LANSING, Mich. (Detroit Free Press) -- Michigan voters are positive about new Gov. Rick Snyder, a poll shows, but the honeymoon doesn't extend to one of Snyder's most specific proposals so far - repealing Michigan's 33-year-old item pricing law.
A slim majority want to keep the law, which Snyder wants to eliminate. Michigan has the nation's most stringent law to require retailers to mark the price on virtually every item they sell. A bill was introduced in the Legislature today to repeal the mandatory pricing part of the law but retain other consumer protections.
In his State of the State address, Snyder called the law antiquated, citing a study that says retailers pay $2 billion annually to meet its requirements.
The poll of 600 voters by EPIC/MRA of Lansing showed 51% wanting to keep the law and 39% supporting its repeal. The margin stayed the same after arguments from supporters and opponents of repeal were read to respondents.
The survey, released to the Free Press, also showed 59% of Michiganders have a favorable opinion of Snyder and, for the first time in several years, a solid plurality - 43% - who say Michigan is headed in the right direction.
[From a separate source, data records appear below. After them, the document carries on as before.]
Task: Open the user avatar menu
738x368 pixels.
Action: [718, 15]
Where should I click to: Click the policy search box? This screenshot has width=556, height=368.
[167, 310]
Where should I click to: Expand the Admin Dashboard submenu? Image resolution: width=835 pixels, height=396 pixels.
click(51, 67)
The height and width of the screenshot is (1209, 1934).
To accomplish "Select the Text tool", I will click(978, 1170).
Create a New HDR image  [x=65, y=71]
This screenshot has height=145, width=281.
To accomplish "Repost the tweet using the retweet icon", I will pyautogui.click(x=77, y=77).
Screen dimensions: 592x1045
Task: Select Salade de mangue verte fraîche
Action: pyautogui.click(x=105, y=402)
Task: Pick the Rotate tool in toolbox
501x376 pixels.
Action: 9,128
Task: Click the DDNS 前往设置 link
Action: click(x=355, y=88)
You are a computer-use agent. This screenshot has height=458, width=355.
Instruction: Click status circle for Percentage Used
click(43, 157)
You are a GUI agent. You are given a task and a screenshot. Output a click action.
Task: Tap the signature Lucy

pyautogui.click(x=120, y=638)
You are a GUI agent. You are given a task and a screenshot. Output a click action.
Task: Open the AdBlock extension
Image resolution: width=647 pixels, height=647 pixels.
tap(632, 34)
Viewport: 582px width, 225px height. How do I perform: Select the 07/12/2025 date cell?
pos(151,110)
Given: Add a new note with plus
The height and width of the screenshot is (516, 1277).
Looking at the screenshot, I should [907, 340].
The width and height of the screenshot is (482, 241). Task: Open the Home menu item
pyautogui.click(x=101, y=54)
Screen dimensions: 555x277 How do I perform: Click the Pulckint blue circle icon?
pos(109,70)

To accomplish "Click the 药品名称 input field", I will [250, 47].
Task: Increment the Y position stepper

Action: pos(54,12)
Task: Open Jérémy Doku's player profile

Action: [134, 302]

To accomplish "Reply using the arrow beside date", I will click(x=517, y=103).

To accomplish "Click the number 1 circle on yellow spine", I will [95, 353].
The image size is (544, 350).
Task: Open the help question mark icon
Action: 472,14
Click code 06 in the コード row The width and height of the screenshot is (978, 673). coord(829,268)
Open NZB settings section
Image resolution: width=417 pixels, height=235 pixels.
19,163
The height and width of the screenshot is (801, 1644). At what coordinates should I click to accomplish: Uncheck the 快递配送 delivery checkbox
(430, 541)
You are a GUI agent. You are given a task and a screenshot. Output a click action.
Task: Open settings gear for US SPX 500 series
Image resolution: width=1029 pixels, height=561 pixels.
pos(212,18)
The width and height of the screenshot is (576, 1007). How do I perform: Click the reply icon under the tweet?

About 34% say the state is on the wrong track and 23% didn't have an opinion.
The groups who most strongly support keeping the law: women, African Americans, union members, voters over age 55 and Democrats.
Those who most want to get rid of it: Republicans, Macomb County voters and those whose incomes rose in 2010.
With the Legislature controlled by the GOP, the item pricing law's days appear numbered.